The "West Lewis Street Mini-Park" is viewed by most residents of the Uptown district as more of a money pit than a mini-park. The number of people that now oppose the park (at the corner of Falcon Street and West Lewis Street in an upper-class residential area of Mission Hills) has skyrocketed along with its projected cost.

From the outset, the cost for building the park has exceeded previous predictions. For phase one alone, the estimated cost was around $450,000; that price has swelled to around $650,000.

“We’re talking about major development, basically paving the area and constructing a steel bridge,” says Leo Wilson, chair of the Uptown Planners. “And then connecting the two streets out into the canyon. The whole thing is going to cost well over a million dollars, and this is just a sliver. This isn’t a park; this is a mini-development.”

Wilson says the money could instead be used for higher density urban areas that more people will be able to enjoy. “Let’s get urban parks in the urban corps and leave the natural vistas to accommodate the open space.”
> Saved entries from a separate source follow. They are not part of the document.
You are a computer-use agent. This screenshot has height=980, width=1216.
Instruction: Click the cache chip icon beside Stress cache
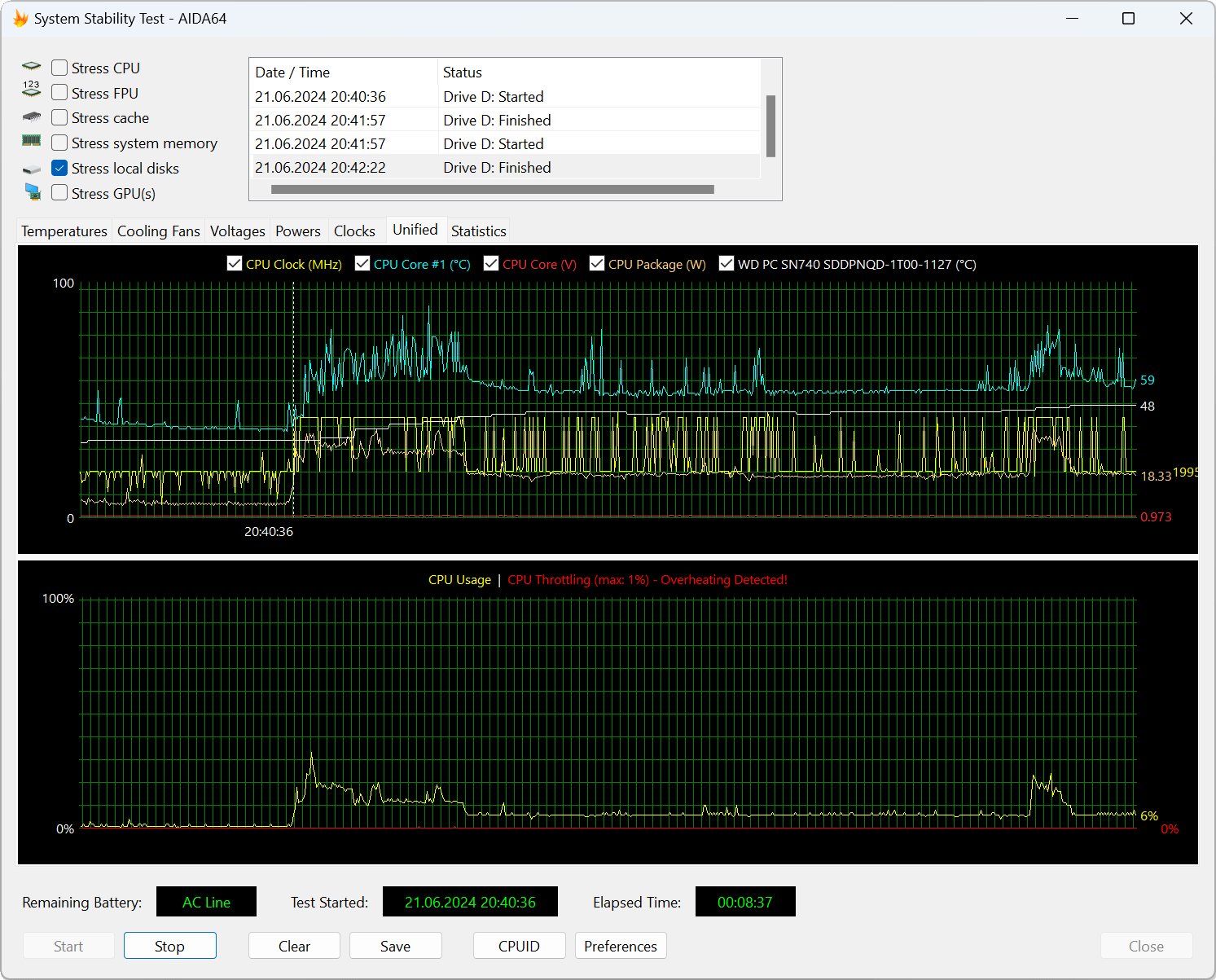coord(31,117)
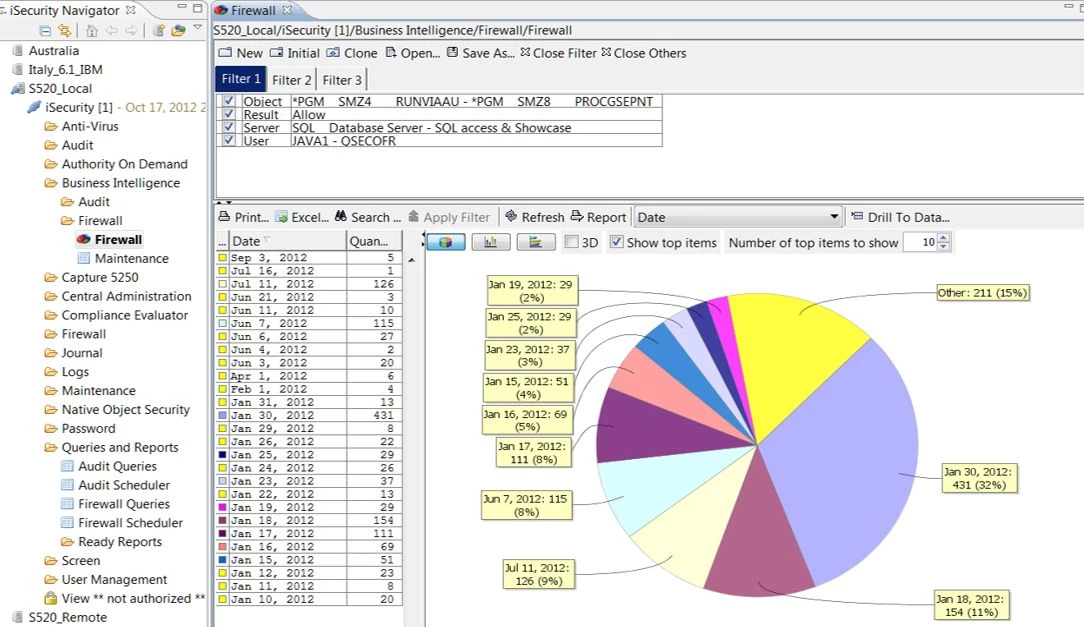Switch to the Filter 2 tab
This screenshot has width=1084, height=627.
pyautogui.click(x=292, y=80)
According to the site-development permit for the area, the park will include “construction of a steel-supported pedestrian bridge with wood treads and a trail development of the park design; [the] western portion (Goldfinch Street) includes finish grading, drainage, pedestrian ramps, hardscape, decomposed granite paving, decorative boulders, temporary irrigation, and plantings. The park will have lookouts to the natural canyon to the north”

Besides the cost, the teeny park would impact an amount of sensitive upland habitats that is nearly twice what the City allows, requiring some type of mitigation between the City and the developers of the park. “To qualify for an exemption, the total impacts to upland habitat must not exceed 0.1 acres; the combined project impacts would exceed .19 acres and so mitigation would be required. Biological report must include mitigation measures.”

The sliver of parkland will be on the December agenda for the Uptown Planners. They meet at the Joyce Beers Community Center in Hillcrest on the first Tuesday of every month, 6:00pm.